__Complete the following__
1) In the article on North Carolina National Bank, why does the infobox list "American Commercial Bank" as a former name? Answer in one to three sentences.
2) Write the next paragraph of the article on North Carolina National Bank, picking up after its final sentence.

North Carolina National Bank
- Formerly: American Commercial Bank
- Company type: Public
- Industry: Financial services
- Predecessor: American Trust Company and Commercial National Bank
- Founded: 1957; 69 years ago
- Defunct: 1998
- Fate: Merged with C&S/Sovran
- Successor: NationsBank (now Bank of America)
- Headquarters: Charlotte, North Carolina, United States
- Key people: Tom Storrs Chairman & CEO (1974-1983); Hugh McColl Chairman & CEO (1983-1991);
- Products: Banking services

= North Carolina National Bank =

American bank, 1957–1998

North Carolina National Bank (NCNB) was an American bank based in Charlotte, North Carolina, prior to 1960 called American Commercial Bank. It was one of America's top banking institutions between the 1960s-1990s. From 1974 to 1983, the bank was run by chairman and chief executive officer Tom Storrs. What was NCNB forms the core of today's Bank of America.

__Extracted entries__
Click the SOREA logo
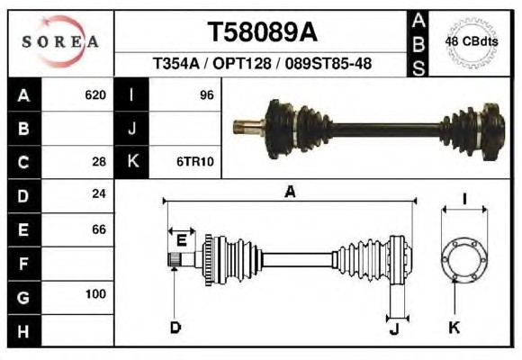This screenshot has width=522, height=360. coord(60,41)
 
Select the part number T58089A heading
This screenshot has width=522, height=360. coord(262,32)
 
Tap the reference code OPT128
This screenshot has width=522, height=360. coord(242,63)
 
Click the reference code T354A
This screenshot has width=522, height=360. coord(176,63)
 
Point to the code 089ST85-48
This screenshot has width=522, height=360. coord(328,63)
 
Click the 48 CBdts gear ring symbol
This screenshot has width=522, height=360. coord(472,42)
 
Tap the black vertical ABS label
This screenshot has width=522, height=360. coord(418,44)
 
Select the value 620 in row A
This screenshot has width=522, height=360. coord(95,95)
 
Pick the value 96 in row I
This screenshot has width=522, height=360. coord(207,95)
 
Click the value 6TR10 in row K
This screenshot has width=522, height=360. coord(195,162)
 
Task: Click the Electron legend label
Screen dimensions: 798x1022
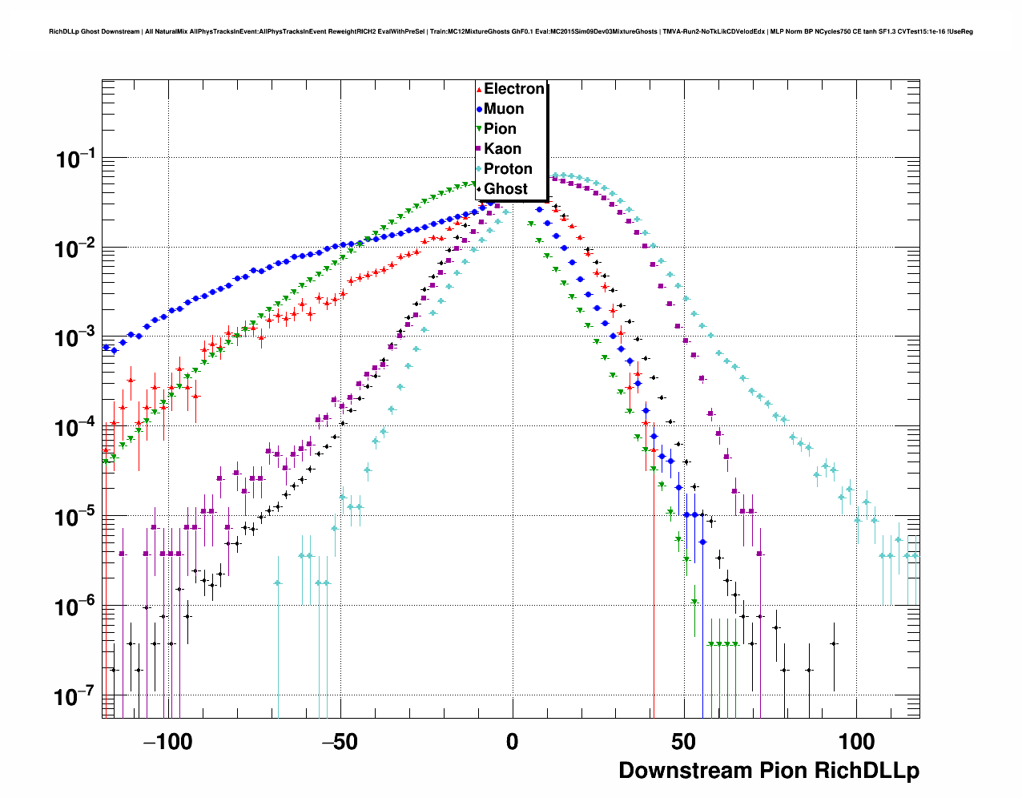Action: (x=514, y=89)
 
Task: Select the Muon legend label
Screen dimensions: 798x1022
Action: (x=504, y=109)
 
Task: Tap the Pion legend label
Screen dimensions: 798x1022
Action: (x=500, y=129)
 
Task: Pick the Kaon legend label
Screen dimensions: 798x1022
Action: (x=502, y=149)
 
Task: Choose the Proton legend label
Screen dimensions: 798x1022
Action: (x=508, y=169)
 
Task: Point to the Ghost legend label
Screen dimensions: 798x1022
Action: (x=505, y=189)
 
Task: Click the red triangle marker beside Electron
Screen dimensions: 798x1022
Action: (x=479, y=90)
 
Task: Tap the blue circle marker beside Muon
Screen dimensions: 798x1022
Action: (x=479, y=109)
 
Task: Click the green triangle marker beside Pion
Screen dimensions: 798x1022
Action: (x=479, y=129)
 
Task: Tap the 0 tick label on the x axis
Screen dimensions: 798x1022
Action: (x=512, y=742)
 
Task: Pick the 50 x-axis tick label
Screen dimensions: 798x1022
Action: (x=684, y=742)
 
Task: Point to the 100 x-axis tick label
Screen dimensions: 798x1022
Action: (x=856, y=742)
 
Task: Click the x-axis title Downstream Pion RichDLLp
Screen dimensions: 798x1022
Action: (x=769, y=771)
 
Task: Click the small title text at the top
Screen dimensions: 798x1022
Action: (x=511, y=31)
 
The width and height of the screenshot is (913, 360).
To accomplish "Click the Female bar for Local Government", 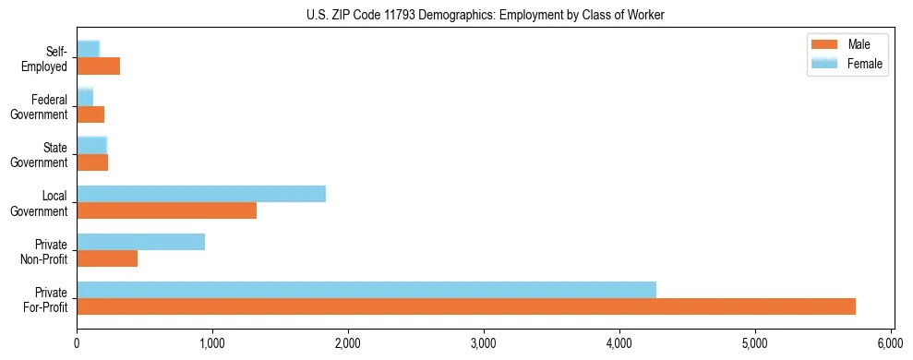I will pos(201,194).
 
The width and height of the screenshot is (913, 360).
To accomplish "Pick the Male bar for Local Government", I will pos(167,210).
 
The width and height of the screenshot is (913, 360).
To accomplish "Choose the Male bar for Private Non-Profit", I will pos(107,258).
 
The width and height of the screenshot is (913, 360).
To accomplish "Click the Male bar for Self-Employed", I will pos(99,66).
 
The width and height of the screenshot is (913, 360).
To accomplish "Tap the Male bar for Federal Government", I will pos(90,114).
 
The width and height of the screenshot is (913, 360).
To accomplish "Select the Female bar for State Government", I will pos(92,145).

* * *

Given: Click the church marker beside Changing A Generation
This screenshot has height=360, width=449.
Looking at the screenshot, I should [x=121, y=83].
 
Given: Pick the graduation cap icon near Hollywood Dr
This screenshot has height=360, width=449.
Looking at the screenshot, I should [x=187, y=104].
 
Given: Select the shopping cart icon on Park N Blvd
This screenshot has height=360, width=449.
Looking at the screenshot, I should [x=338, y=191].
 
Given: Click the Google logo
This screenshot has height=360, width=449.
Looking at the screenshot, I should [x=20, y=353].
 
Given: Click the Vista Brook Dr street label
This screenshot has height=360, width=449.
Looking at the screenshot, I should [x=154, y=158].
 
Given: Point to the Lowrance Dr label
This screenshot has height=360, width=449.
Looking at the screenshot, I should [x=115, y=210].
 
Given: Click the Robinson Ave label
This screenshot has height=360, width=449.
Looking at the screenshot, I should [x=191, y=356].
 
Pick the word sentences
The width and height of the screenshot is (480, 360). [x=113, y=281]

...

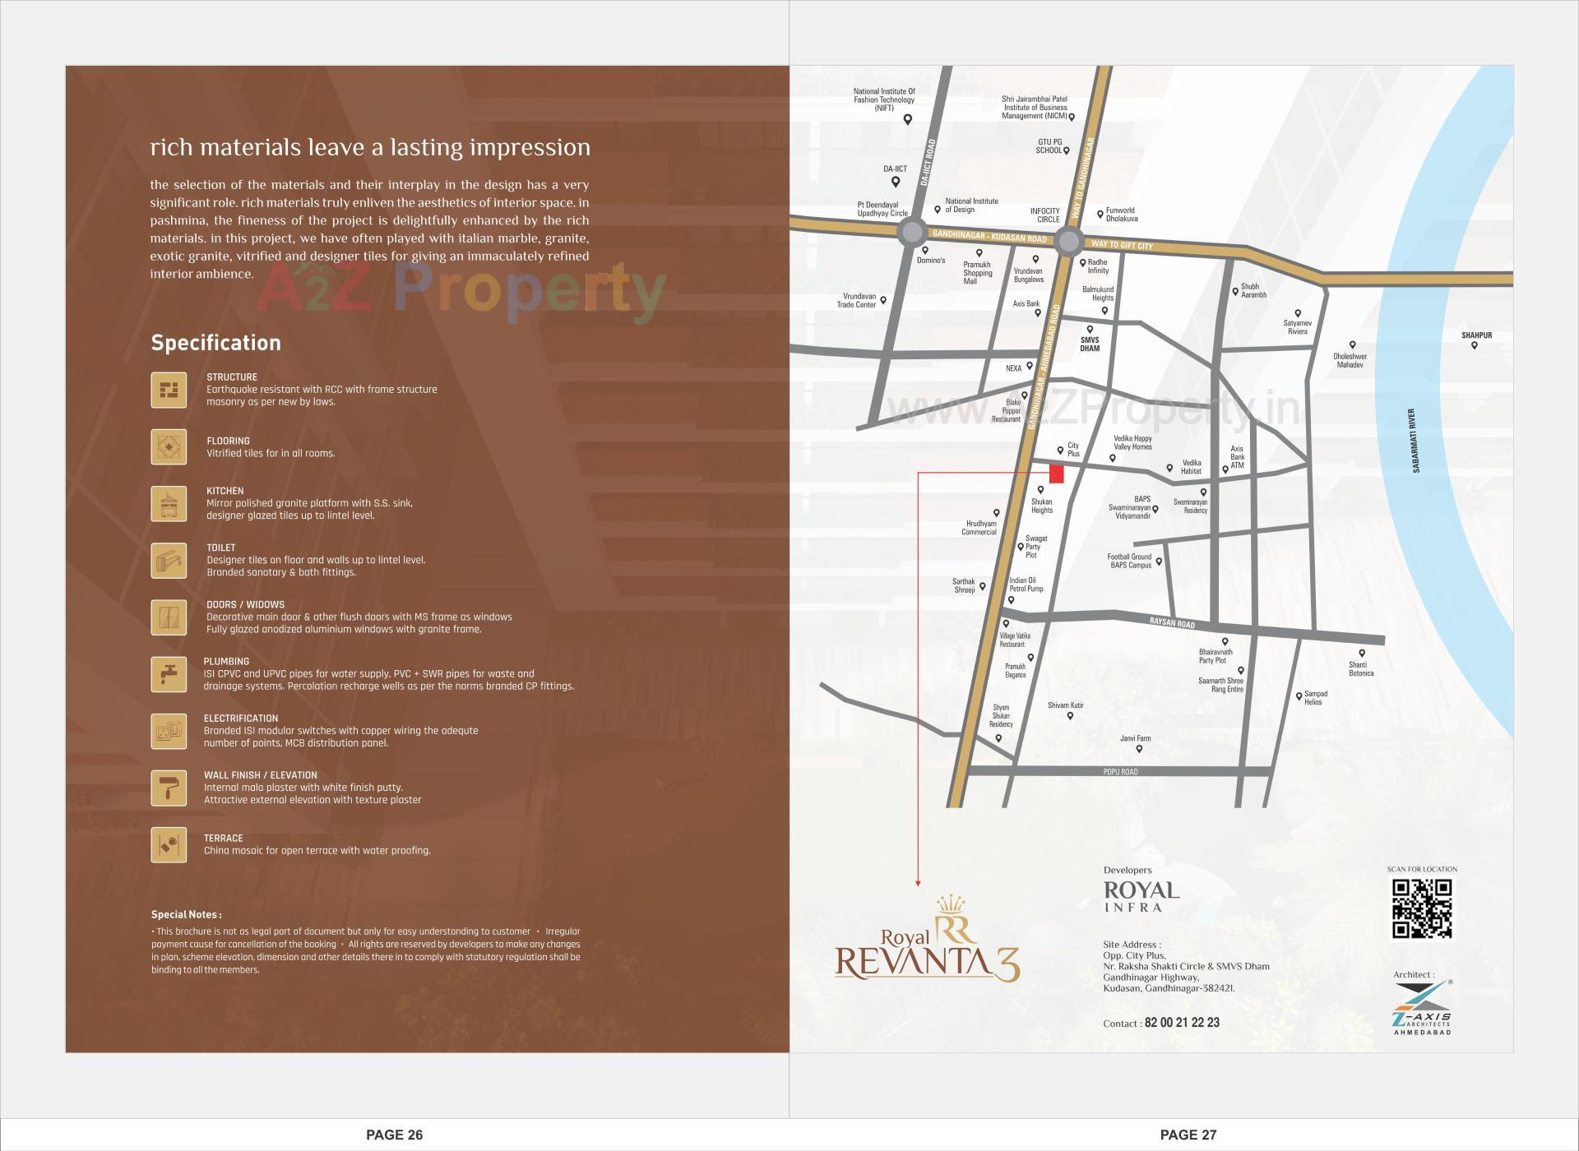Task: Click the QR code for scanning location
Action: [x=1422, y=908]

__Answers by item number__
1) The article states that North Carolina National Bank was called American Commercial Bank before 1960. That earlier name is why the infobox gives it under "Formerly."

2)
==History==
In 1957 American Trust Co. (founded 1901) and Commercial National Bank (founded 1876) merged to form American Commercial Bank in Charlotte, North Carolina. In 1960 American Commercial Bank merged with Greensboro-based Security National Bank to form North Carolina National Bank. While American Commercial was the nominal survivor, the merged bank gave up American Commercial's state charter to operate under the Greensboro bank's national charter. In 1969, it reorganized as a holding company, NCNB Corporation.

In 1983, Ellis Bank of Florida merged with NCNB and then, in 1986, NCNB announced plans for an 875-foot signature skyscraper in downtown Charlotte that would serve as its corporate headquarters. In 1991, while construction was underway, NCNB acquired C&S/Sovran Corp. of Atlanta and Norfolk and took the new name, NationsBank. The new skyscraper opened in 1992 as NationsBank Corporate Center.

In 1998 NationsBank acquired BankAmerica Corp. and took the name Bank of America which now operates in all 50 states. The transaction was run by Hugh McColl. Bank of America retains NCNB/NationsBank's pre-1998 stock price history, and is headquartered at what is now Bank of America Corporate Center.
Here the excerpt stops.